This tutorial is a gentle introduction to Silice. It shows how to setup a project, as well as some basics of the language. We will start from one implementation of blinky (the hello world of FPGAs, where we make LEDs blink), and modify it to introduce some Silice features and have fun!
The project is designed for the IceStick and IceBreaker, but really it will compile for any supported board. It's just that it assumes 5 LEDs are present on the board.
Each Silice project is a directory, with a Makefile.

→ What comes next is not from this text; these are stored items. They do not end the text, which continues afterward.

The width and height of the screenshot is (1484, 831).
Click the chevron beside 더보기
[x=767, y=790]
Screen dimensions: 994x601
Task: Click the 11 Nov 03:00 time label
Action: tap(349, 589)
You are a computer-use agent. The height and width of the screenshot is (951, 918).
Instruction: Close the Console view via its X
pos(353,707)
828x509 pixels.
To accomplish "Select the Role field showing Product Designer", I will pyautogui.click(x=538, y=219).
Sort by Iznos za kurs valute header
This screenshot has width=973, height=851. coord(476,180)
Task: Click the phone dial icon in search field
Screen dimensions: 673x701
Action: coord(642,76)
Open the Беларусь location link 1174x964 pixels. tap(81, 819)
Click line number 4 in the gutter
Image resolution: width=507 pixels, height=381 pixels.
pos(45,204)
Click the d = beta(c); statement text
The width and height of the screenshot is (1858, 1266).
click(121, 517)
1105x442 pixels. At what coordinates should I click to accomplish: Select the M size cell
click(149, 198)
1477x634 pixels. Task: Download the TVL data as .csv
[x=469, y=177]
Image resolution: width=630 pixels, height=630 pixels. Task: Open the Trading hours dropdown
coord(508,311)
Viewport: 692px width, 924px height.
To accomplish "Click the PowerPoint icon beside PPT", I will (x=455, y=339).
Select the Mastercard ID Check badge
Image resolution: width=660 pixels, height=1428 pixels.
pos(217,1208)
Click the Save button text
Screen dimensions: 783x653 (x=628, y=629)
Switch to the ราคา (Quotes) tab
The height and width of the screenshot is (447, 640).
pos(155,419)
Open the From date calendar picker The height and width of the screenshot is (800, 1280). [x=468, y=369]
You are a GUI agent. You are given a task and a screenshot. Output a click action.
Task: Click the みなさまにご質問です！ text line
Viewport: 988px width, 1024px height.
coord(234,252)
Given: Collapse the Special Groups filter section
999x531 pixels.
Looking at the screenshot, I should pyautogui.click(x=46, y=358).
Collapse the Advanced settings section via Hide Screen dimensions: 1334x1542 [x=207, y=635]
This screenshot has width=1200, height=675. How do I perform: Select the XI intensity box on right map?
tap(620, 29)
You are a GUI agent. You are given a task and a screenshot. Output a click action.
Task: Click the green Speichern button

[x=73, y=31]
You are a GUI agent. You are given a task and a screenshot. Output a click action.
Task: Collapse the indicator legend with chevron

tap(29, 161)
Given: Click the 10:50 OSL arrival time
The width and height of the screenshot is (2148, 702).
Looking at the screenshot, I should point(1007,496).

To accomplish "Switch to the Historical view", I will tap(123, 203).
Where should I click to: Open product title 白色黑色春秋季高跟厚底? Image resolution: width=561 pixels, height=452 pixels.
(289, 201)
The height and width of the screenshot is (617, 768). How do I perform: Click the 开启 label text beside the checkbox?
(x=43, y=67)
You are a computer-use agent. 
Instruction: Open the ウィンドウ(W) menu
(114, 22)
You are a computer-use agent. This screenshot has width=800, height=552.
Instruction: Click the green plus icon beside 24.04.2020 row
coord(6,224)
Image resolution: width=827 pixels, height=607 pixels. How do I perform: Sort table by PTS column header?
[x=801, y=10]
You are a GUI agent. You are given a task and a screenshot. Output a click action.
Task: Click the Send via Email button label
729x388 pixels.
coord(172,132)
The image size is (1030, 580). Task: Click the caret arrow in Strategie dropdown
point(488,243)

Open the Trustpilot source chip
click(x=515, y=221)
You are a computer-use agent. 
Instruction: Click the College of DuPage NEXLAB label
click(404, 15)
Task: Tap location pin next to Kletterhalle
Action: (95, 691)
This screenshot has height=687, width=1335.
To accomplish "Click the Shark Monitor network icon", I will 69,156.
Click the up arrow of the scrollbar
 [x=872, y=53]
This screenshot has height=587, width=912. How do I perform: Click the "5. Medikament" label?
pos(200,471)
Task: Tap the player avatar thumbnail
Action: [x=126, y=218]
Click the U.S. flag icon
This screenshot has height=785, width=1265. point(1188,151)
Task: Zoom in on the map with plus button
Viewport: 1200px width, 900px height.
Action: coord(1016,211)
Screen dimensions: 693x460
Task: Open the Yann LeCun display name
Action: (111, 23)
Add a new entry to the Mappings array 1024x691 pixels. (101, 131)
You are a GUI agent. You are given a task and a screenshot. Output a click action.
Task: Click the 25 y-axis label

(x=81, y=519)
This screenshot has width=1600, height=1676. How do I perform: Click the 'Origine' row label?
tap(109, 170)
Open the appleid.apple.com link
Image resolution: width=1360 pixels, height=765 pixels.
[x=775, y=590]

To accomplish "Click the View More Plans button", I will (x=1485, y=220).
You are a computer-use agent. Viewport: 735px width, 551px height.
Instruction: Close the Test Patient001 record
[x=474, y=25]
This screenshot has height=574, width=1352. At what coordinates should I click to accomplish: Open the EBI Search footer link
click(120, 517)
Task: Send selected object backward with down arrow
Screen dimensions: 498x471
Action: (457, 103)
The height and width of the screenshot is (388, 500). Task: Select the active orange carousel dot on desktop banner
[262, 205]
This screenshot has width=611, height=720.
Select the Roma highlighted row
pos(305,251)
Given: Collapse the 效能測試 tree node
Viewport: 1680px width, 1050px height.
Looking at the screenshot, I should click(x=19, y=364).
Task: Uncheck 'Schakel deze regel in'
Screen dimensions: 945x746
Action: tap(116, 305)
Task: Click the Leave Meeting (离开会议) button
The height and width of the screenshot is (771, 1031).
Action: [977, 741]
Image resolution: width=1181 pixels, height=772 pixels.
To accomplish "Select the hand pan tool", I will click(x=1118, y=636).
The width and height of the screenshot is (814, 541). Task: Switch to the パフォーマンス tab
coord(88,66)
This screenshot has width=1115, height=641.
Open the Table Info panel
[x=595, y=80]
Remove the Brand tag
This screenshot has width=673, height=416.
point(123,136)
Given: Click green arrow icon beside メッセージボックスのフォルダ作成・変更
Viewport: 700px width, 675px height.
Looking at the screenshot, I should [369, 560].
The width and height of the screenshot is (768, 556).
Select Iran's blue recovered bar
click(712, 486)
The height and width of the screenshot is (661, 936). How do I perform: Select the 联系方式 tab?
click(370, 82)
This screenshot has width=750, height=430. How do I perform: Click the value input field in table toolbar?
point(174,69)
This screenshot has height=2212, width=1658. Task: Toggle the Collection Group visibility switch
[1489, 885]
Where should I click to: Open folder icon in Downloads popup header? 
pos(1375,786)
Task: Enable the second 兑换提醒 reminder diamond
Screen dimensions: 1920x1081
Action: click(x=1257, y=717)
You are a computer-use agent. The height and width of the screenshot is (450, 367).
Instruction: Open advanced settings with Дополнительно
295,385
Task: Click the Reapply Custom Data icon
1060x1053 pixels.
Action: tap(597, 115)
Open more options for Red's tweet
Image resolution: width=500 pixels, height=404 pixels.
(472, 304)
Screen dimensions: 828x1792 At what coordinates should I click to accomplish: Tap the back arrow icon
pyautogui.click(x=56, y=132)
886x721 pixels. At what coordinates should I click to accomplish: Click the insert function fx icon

To build the project in this tutorial open a command line in this directory and run:
make file=blinky1.si icebreaker
This tells the makefile to call the Silice build system on file blinky1.si
(each version of blinky will be a separate file), and to compile for the icebreaker
. If you have a different board, replace the last parameter by its name: icestick
, ulx3s
, etc. Supported boards are listed here.
Our first blinky (spoiler: it does not blink!) is in blinky0.si. Here is the source code:
algorithm main(output uint5 leds)
{
leds = 5b11110;
}
A standard Silice project always implements a main
algorithm. This is the top level algorithm, that always runs on the design.
The main
algorithm connects to the outer world through its inputs and outputs. Here we are driving LEDs, five of them, hence the output uint5 leds
in the algorithm declaration.
This output is actually expected by the build system so the algorithm has to define it. But how does the build system know we want to use the LEDs? This is actually in the Makefile, when we give the -p basic
parameter. basic
tells we want the basic peripherals, which are the LEDs. This could be a list, for instance -p basic,buttons
if we also want the on-board buttons. To check what is available for a board, refer to its board.json
, for instance here is the one for the IceBreaker: frameworks/boards/icebreaker/board.json, see section variants/pins and the various named sets.
Alright, now we know why our main
is expected to have a leds
output. Because we have five LEDs, the output is of type uint5
. This means unsigned integer of bit width 5. Silice has only two basic types, uint
(unsigned) and int
(signed), and these are always followed by a bit width, e.g. int32
for a 32 bits signed int. On an FPGA we are welcome to use any bit-width such as uint9
or uint73
. Of course, the larger the heavier in terms of FPGA resources, but let's put that aside for now.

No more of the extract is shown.